Holmes was starting to come into his own last season before he suffered a season-ending ribs injury against the Eagles — at the end of an interception. Prior to that at the trade deadline, the Eagles were calling around the league trying to acquire help at cornerback. They spoke with the Giants about Holmes but the Giants weren’t interested, a person familiar with those conversations told NJ Advance Media. The Eagles wound up trading a sixth-round pick to the Broncos for cornerback Kary Vincent.
Some under-the-radar players that caught my eye (besides Jacquet):
• OLB Elerson Smith: He was making an impact both against the starting offensive line and the backups, consistently creating pressure. Wink Martindale was creative in the way he was used, too, even plugging him in on the inside and at middle linebacker. He’s an athletic, toolsy ball of clay for Martindale and outside linebackers coach Drew Wilkins to mold.
• WR Travis Toivonen: He was getting reps with both the first and second-team offenses with so many receivers out and took advantage of those opportunities. He has good size (6-4) and feels like the most likely candidate to become a classic training camp fan favorite.
• CB Zyon Gilbert: The undrafted rookie from FAU made some plays running mostly with the second or third-team defensive groups. He nearly had an interception on Wednesday.
• OLB Niko Lalos: He had a pick-six off Daniel Jones in one OTA practice, and his ability to help as an emergency snapper on special teams can’t hurt. A perfect practice squad player.
• TE Austin Allen: He didn’t make any big plays necessarily but by the end of minicamp the undrafted rookie was getting as many first-team reps as Ricky Seals-Jones.
Every year, there are players that sign as free agents or that were drafted fairly recently that wind up getting cut when rosters are trimmed to 53 players. A few players that might be more on the bubble than originally anticipated:
• WR Darius Slayton: This was a possibility anyway considering the moves the Giants made this offseason, but Slayton rarely worked with the first-team offense during live drills and generally struggled to catch passes. The lack of reps with the starters is especially eye-opening with how many actual starters (Toney, Golladay, Shepard) were out. If the Giants cut or trade Slayton, they’ll save $2.54 million.
• TE Ricky Seals-Jones: When he signed, he was penciled in as the starting tight end. But that was before the draft. Now rookie Daniel Bellinger seems locked in as the starter, undrafted rookie Austin Allen is making a push and veteran Jordan Akins has past ties with tight ends coach Andy Bischoff. Seals-Jones, meanwhile, was often running with the third-stringers.
• G Max Garcia: He’s a veteran (52 career starts) and was viewed as a contender to start, but that’s not really the case.

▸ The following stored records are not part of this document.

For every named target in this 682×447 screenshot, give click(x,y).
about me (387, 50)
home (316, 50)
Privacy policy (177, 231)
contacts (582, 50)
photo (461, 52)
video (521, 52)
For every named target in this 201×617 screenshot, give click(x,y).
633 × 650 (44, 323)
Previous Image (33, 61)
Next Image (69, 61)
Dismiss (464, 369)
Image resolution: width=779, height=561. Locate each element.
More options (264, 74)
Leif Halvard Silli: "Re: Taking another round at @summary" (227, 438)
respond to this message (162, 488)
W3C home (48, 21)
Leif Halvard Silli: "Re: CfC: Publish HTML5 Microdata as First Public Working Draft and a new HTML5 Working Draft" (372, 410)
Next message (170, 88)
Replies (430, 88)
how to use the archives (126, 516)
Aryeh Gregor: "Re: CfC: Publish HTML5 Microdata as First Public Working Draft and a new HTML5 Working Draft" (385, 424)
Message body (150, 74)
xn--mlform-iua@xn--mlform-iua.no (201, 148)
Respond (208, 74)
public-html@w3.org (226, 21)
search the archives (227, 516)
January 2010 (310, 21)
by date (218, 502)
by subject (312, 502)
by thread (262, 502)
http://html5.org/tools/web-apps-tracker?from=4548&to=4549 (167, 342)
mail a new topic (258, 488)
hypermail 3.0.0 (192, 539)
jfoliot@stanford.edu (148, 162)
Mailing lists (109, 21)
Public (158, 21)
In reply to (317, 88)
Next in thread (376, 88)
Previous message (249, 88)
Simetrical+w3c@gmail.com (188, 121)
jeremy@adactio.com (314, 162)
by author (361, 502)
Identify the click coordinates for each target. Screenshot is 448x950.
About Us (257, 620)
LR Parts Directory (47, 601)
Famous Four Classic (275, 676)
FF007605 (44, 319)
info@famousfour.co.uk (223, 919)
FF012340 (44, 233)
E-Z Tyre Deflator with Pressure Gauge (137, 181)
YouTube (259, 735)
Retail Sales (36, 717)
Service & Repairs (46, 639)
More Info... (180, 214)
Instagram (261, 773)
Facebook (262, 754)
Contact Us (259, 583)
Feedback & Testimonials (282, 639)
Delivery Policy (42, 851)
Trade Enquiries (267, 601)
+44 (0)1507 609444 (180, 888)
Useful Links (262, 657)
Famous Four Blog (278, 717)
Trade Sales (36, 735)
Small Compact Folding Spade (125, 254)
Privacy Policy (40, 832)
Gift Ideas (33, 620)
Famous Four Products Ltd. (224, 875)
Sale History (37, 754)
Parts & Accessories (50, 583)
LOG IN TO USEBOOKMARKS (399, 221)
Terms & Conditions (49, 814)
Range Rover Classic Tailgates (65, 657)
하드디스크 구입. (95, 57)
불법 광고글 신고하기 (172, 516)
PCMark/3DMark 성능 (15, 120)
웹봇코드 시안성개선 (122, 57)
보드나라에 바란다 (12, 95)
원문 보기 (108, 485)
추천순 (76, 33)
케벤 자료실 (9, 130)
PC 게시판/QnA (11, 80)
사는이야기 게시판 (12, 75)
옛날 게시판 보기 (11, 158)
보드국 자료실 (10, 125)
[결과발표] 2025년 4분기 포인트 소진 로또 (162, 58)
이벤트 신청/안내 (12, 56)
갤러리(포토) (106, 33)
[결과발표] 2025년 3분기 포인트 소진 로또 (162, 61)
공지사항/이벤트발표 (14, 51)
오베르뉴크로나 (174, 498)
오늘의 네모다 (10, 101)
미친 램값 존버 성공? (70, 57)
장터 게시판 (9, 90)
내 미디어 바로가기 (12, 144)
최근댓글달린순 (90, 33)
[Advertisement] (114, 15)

Shane Lemieux feels locked in at LG, with rookie Joshua Ezeudu behind him. Garcia has gotten some reps as a backup center but he’ll be battling it out for a roster spot in training camp.
• OT Matt Gono: He was signed as a possible swing tackle option in March and still might take on a role like that. But when Andrew Thomas sat out team drills, only Ezeudu and Korey Cunningham filled in at left tackle with the starters. Not Gono. Plus, Matt Peart will return eventually to push for a backup job too.